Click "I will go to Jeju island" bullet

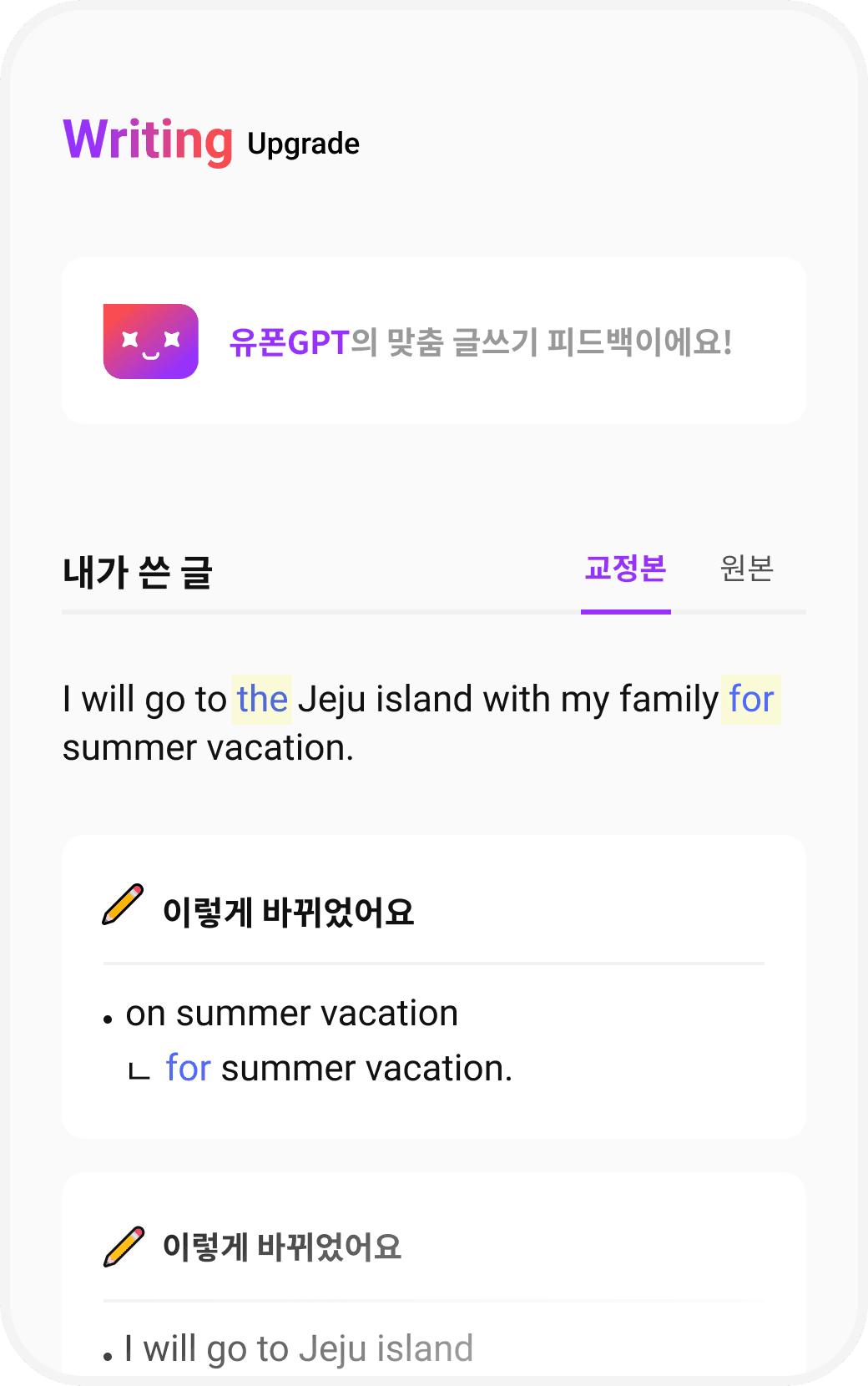[298, 1348]
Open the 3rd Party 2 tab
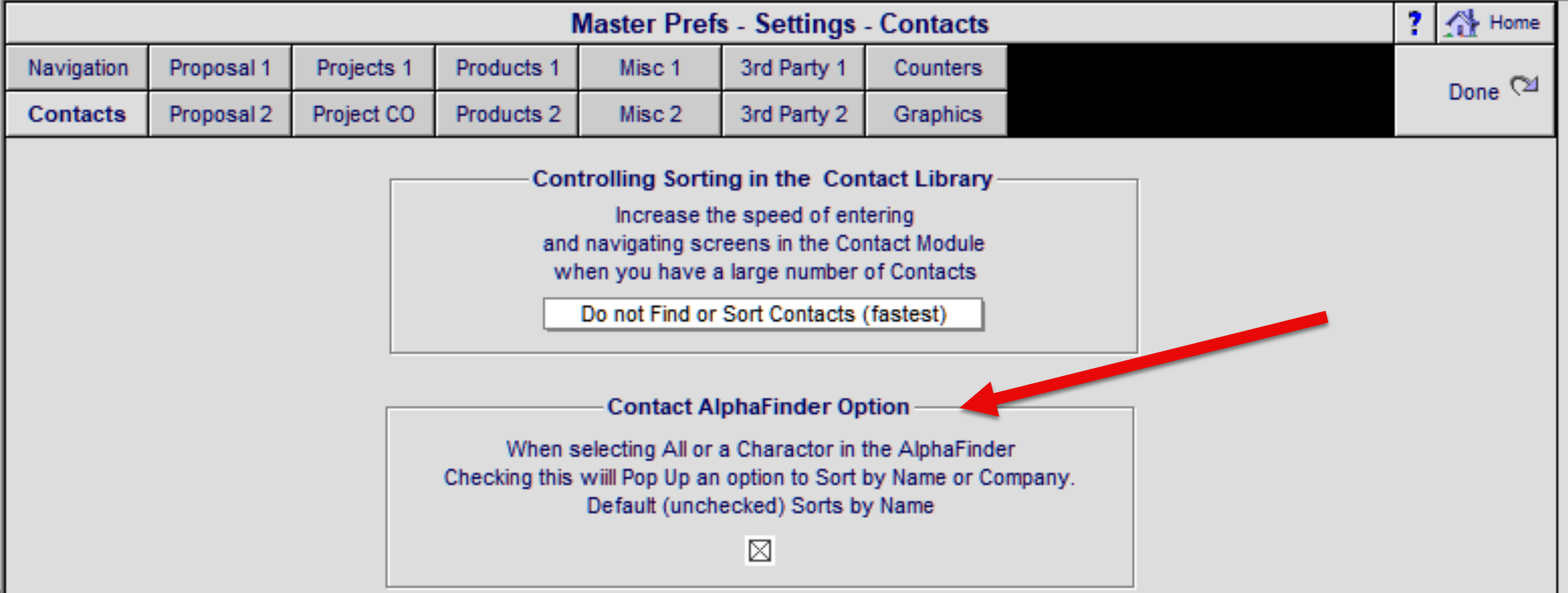 click(x=793, y=114)
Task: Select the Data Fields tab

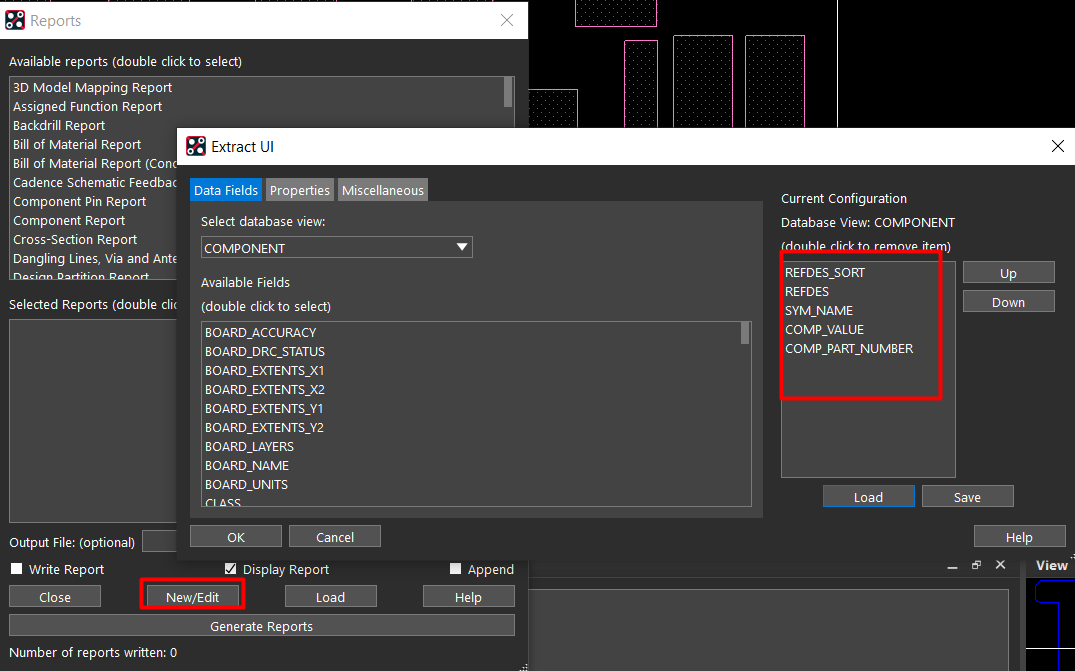Action: 226,190
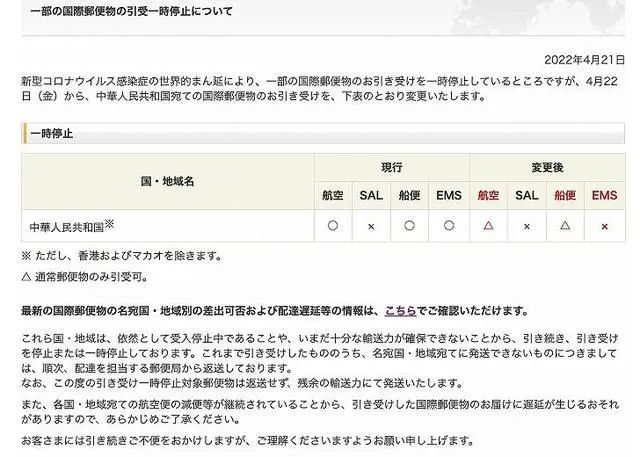Image resolution: width=640 pixels, height=457 pixels.
Task: Click the cross symbol under current SAL
Action: click(371, 227)
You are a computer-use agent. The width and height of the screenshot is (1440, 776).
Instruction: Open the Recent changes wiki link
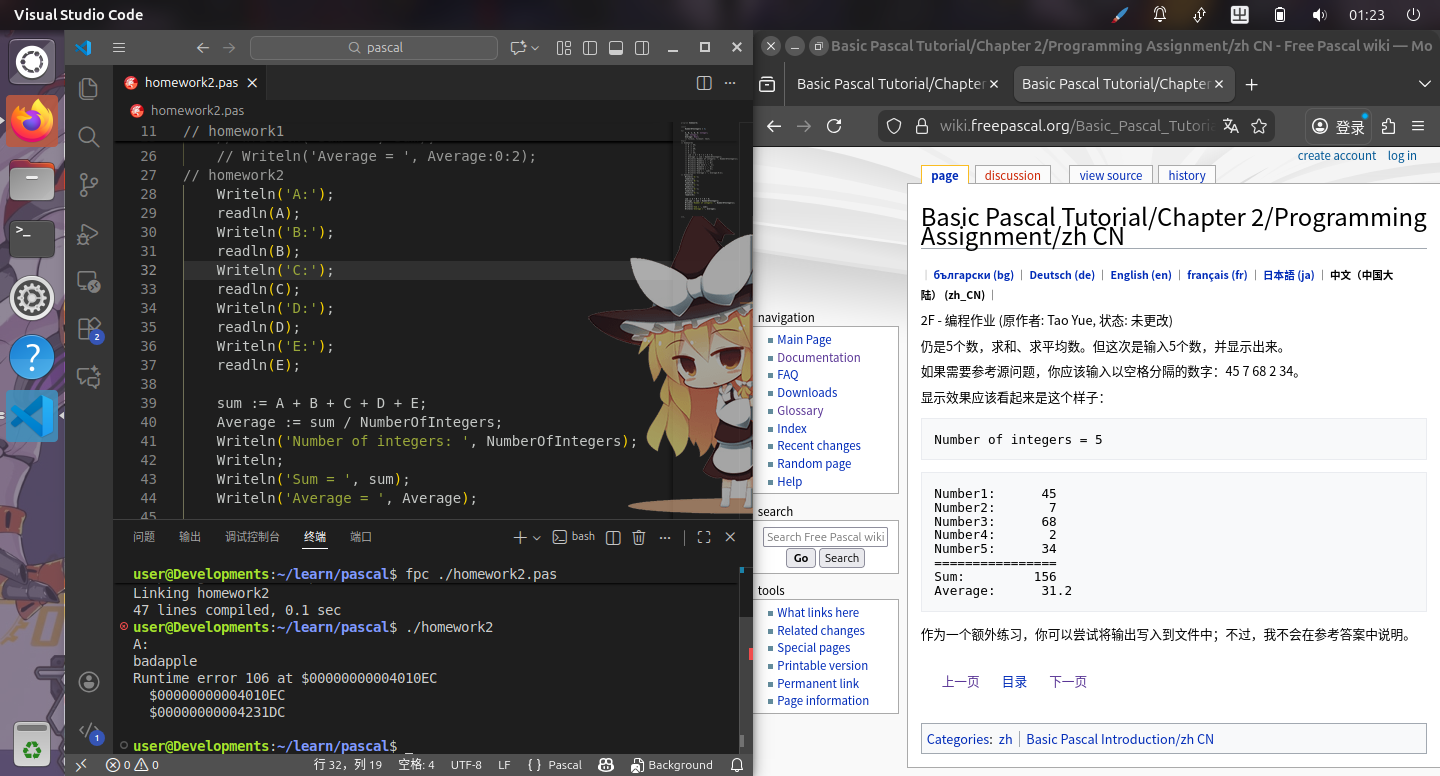pyautogui.click(x=818, y=445)
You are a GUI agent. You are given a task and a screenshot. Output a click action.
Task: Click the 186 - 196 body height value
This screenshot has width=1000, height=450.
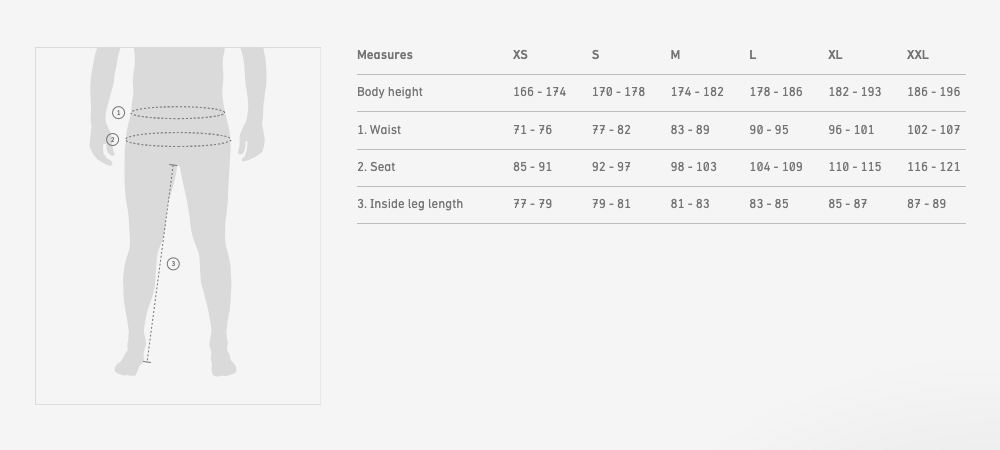[x=934, y=92]
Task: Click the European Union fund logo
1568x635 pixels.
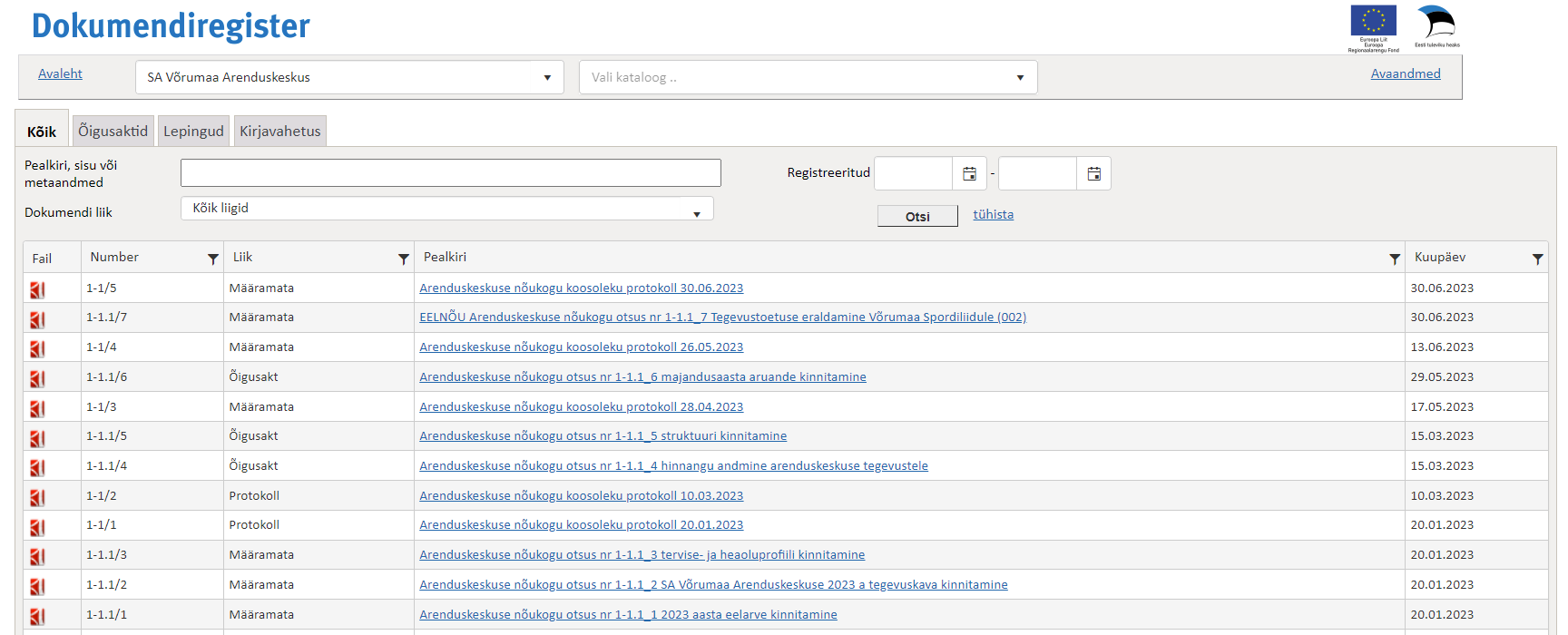Action: 1373,27
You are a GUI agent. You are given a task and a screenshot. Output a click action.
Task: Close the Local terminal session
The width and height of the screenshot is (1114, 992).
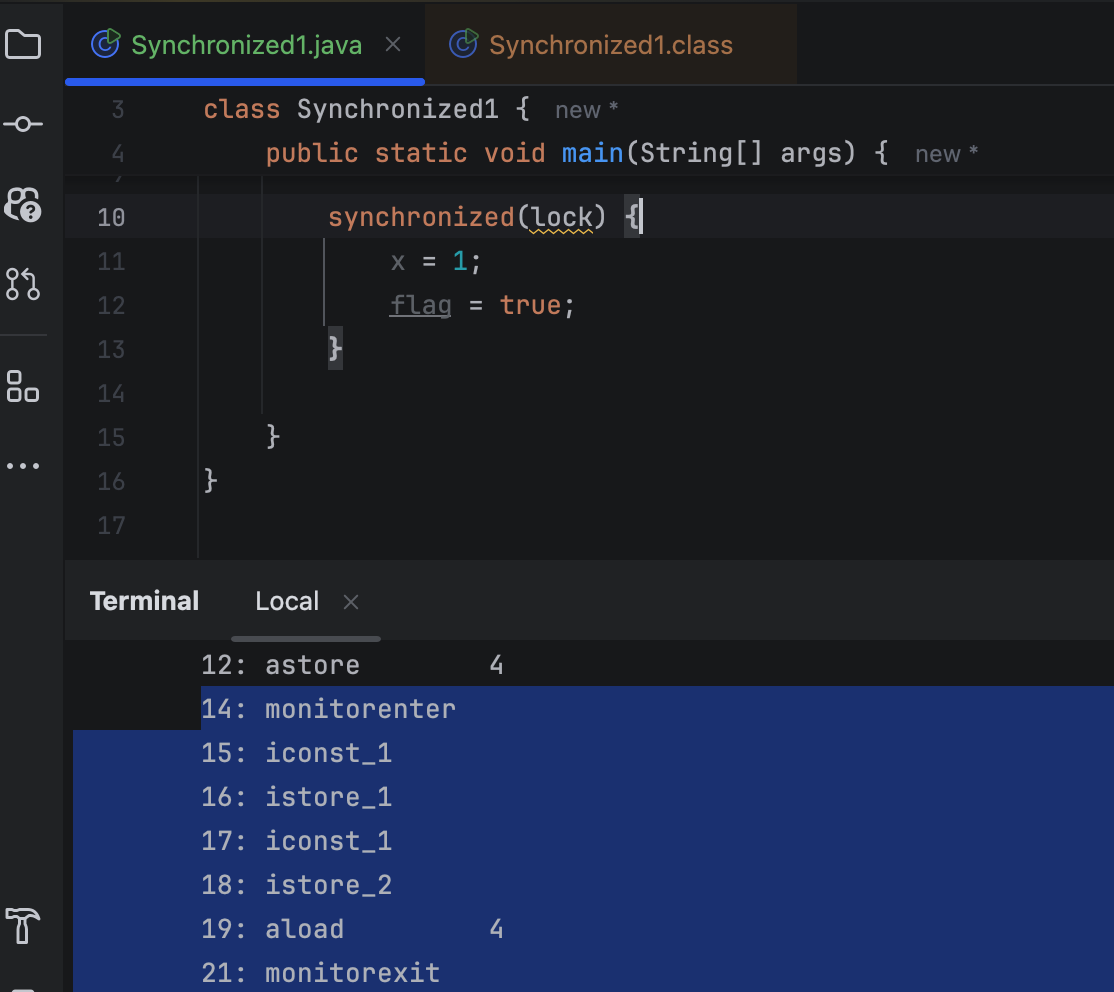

— Try it —
Leave out every picture and write out exactly the lines running from the line containing "Task: Select the Data Fields tab" to the end of the listing above.

— Result —
Task: Select the Data Fields tab

Action: 226,190
Image resolution: width=640 pixels, height=457 pixels.
Task: Click the cross symbol under current SAL
Action: click(371, 227)
You are a computer-use agent. The width and height of the screenshot is (1440, 776).
Instruction: Open the Recent changes wiki link
pyautogui.click(x=818, y=445)
You are a GUI agent. You are given a task and a screenshot. Output a click action.
Task: Click the 186 - 196 body height value
This screenshot has width=1000, height=450.
[x=934, y=92]
Task: Click the European Union fund logo
1568x635 pixels.
Action: 1373,27
You are a GUI agent. You are given a task and a screenshot. Output a click action.
Task: Close the Local terminal session
The width and height of the screenshot is (1114, 992).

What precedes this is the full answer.